Activity – From the records below, print exactly the lines starting at the one containing "This screenshot has height=768, width=1024." and ending at the one containing "You are a computer-use agent. The", ends included, and nothing else.

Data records
>>>>

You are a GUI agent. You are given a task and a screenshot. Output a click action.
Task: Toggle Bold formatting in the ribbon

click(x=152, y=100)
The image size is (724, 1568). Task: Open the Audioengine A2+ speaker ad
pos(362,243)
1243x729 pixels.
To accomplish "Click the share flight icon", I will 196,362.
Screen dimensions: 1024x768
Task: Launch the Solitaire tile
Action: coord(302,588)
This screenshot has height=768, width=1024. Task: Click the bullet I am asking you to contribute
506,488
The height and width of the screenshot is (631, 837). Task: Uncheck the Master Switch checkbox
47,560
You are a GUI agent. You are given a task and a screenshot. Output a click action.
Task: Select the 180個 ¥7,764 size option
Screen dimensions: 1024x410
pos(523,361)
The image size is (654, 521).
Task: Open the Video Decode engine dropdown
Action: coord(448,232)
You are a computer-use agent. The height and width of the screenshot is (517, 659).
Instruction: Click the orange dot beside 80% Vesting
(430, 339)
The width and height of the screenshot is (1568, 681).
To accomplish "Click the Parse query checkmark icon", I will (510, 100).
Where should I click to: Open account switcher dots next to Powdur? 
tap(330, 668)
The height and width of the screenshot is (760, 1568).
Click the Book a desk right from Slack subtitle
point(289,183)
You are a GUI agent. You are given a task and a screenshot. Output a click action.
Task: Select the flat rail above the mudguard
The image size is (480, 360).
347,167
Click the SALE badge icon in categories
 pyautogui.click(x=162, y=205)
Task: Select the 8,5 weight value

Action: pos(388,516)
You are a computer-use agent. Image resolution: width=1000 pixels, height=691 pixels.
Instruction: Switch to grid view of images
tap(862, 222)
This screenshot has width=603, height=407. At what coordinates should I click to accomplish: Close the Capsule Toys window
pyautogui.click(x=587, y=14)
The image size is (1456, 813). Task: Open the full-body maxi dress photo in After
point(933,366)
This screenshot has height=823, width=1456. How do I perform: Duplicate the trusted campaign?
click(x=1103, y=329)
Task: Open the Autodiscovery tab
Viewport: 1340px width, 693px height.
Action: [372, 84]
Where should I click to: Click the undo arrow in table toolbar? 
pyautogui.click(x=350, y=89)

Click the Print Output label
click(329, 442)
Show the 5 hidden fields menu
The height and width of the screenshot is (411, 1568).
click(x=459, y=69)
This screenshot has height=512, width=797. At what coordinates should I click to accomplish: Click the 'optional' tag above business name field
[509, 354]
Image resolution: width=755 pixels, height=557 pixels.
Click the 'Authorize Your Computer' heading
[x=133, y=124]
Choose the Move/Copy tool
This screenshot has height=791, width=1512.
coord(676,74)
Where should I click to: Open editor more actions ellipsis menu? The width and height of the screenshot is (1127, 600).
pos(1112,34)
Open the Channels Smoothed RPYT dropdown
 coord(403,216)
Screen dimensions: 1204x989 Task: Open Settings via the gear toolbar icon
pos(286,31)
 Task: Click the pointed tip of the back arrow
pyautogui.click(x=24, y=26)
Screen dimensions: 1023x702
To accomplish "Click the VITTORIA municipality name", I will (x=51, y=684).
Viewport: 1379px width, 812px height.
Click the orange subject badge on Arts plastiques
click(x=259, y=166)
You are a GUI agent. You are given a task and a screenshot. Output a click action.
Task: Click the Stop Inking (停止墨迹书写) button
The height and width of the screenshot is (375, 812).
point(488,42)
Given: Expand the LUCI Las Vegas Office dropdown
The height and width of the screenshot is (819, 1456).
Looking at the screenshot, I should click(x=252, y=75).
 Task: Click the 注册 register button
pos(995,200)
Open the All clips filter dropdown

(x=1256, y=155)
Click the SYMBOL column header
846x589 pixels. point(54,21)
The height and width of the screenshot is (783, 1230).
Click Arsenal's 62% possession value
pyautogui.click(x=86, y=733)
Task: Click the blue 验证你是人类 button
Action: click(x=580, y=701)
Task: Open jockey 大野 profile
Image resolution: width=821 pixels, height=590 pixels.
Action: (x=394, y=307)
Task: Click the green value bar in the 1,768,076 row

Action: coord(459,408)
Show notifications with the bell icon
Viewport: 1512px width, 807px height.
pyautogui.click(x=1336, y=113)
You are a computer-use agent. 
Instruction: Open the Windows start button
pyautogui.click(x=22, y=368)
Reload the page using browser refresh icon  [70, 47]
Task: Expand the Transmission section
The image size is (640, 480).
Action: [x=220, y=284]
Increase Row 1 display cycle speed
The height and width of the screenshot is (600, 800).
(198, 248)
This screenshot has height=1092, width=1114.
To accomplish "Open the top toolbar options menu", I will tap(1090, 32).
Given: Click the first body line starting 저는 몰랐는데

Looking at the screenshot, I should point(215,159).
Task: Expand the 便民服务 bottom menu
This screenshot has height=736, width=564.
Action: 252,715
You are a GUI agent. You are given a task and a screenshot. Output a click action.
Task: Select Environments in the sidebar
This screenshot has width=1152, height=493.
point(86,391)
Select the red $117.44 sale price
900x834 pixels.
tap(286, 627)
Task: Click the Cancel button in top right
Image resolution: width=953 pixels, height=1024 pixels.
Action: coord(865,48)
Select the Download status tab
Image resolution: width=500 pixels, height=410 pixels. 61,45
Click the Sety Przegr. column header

<<<<

Answer section –
This screenshot has height=768, width=1024. Task: Click the bullet I am asking you to contribute
506,488
The height and width of the screenshot is (631, 837). Task: Uncheck the Master Switch checkbox
47,560
You are a GUI agent. You are given a task and a screenshot. Output a click action.
Task: Select the 180個 ¥7,764 size option
Screen dimensions: 1024x410
pos(523,361)
The image size is (654, 521).
Task: Open the Video Decode engine dropdown
Action: coord(448,232)
You are a computer-use agent. The height and width of the screenshot is (517, 659).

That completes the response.